### 과제 설명
아래 행 중 "Click the red asterisk beside Project Name" 문구가 있는 행부터 "click(271, 134)" 문구가 있는 행까지 모두 '번호'와 '행 내용' 두 열로 된 마크다운 표로 출력하세요. 빈 줄은 제외하고 그림은 답에 넣지 마세요.
───── 입력 데이터
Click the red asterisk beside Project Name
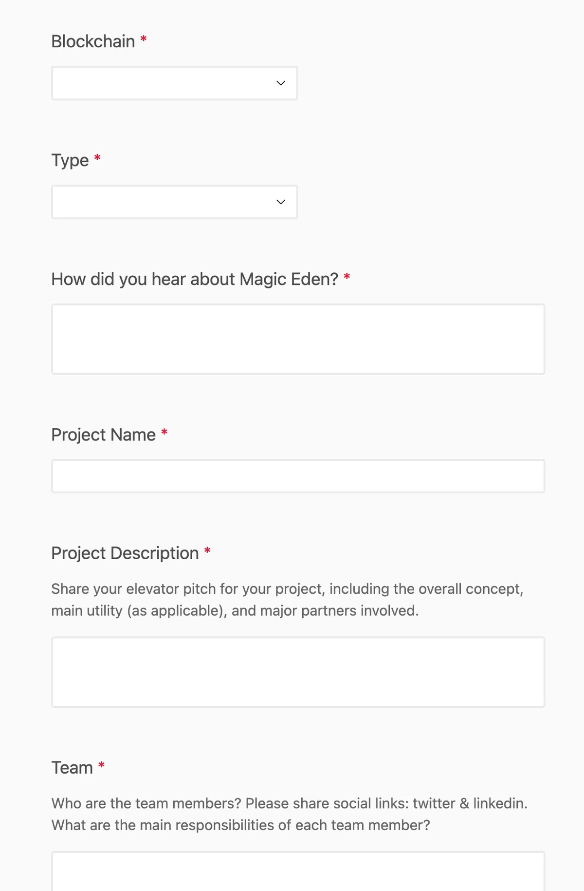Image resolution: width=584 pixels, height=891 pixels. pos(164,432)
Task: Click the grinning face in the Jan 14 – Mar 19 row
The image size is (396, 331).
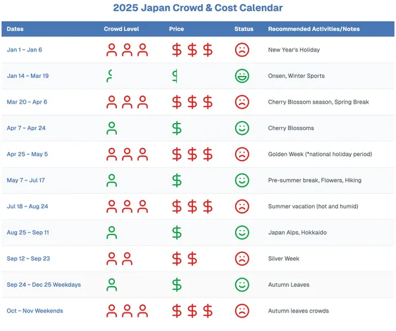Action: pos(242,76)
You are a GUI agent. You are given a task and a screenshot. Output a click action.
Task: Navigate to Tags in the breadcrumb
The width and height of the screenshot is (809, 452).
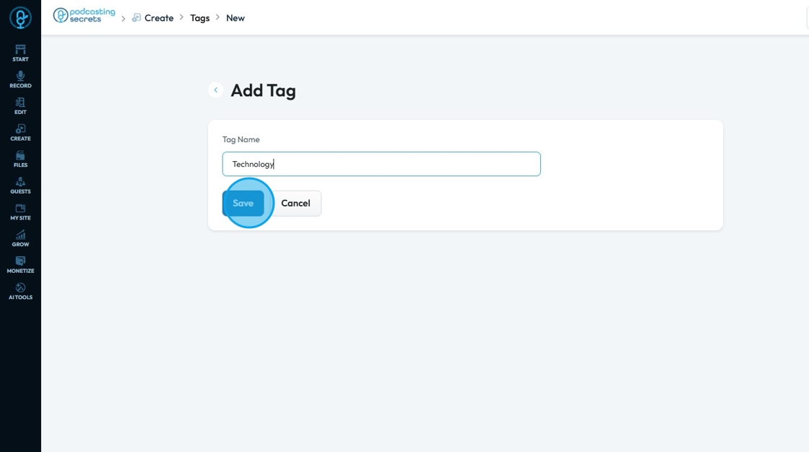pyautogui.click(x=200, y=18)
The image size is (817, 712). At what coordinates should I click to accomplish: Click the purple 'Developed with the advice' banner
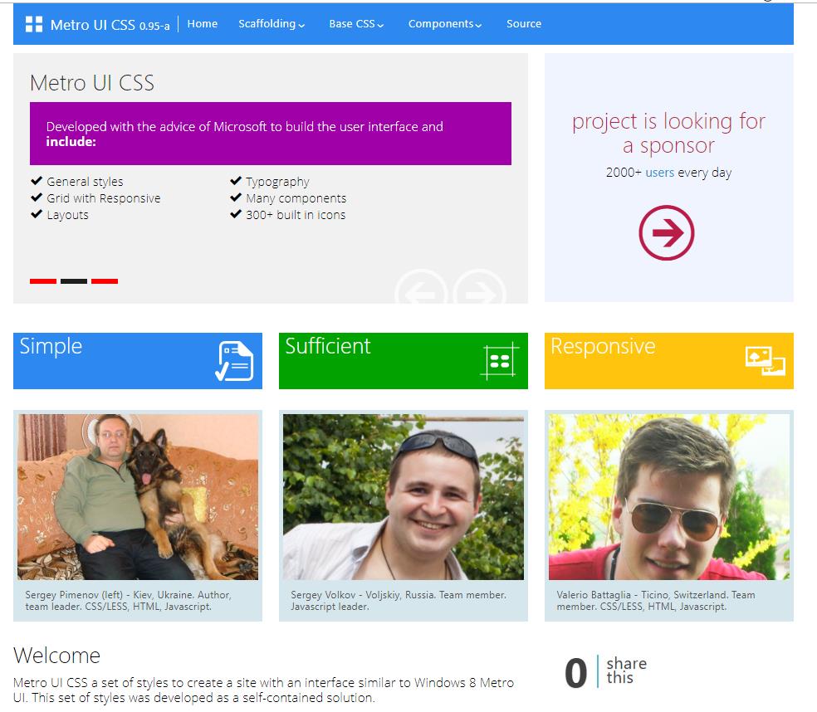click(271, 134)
──────────
───── 입력 데이터
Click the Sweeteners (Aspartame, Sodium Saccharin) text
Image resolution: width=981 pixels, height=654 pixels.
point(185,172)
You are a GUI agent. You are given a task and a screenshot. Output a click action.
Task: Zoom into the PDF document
──────────
───── 입력 데이터
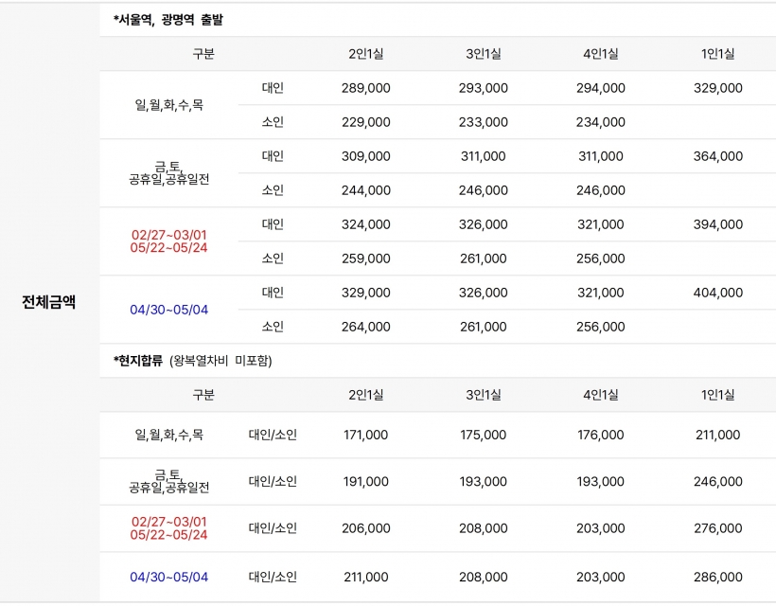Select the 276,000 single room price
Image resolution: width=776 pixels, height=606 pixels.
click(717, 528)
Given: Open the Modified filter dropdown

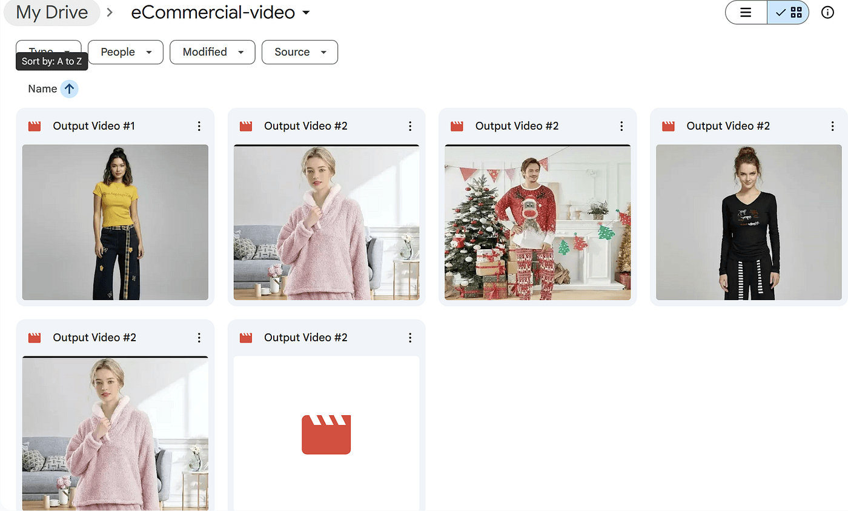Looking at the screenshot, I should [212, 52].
──────────
### 이 연습의 답
| 번호 | 행 내용 |
|---|---|
| 1 | Click the red asterisk beside Project Name |
| 2 | Image resolution: width=584 pixels, height=891 pixels. pos(164,432) |
| 3 | Task: Click the grinning face in the Jan 14 – Mar 19 row |
| 4 | The image size is (396, 331). |
| 5 | Action: pos(242,76) |
| 6 | You are a GUI agent. You are given a task and a screenshot. Output a click action. |
| 7 | Task: Navigate to Tags in the breadcrumb |
| 8 | The width and height of the screenshot is (809, 452). |
| 9 | pyautogui.click(x=200, y=18) |
| 10 | The image size is (817, 712). At what coordinates should I click to accomplish: Click the purple 'Developed with the advice' banner |
| 11 | click(271, 134) |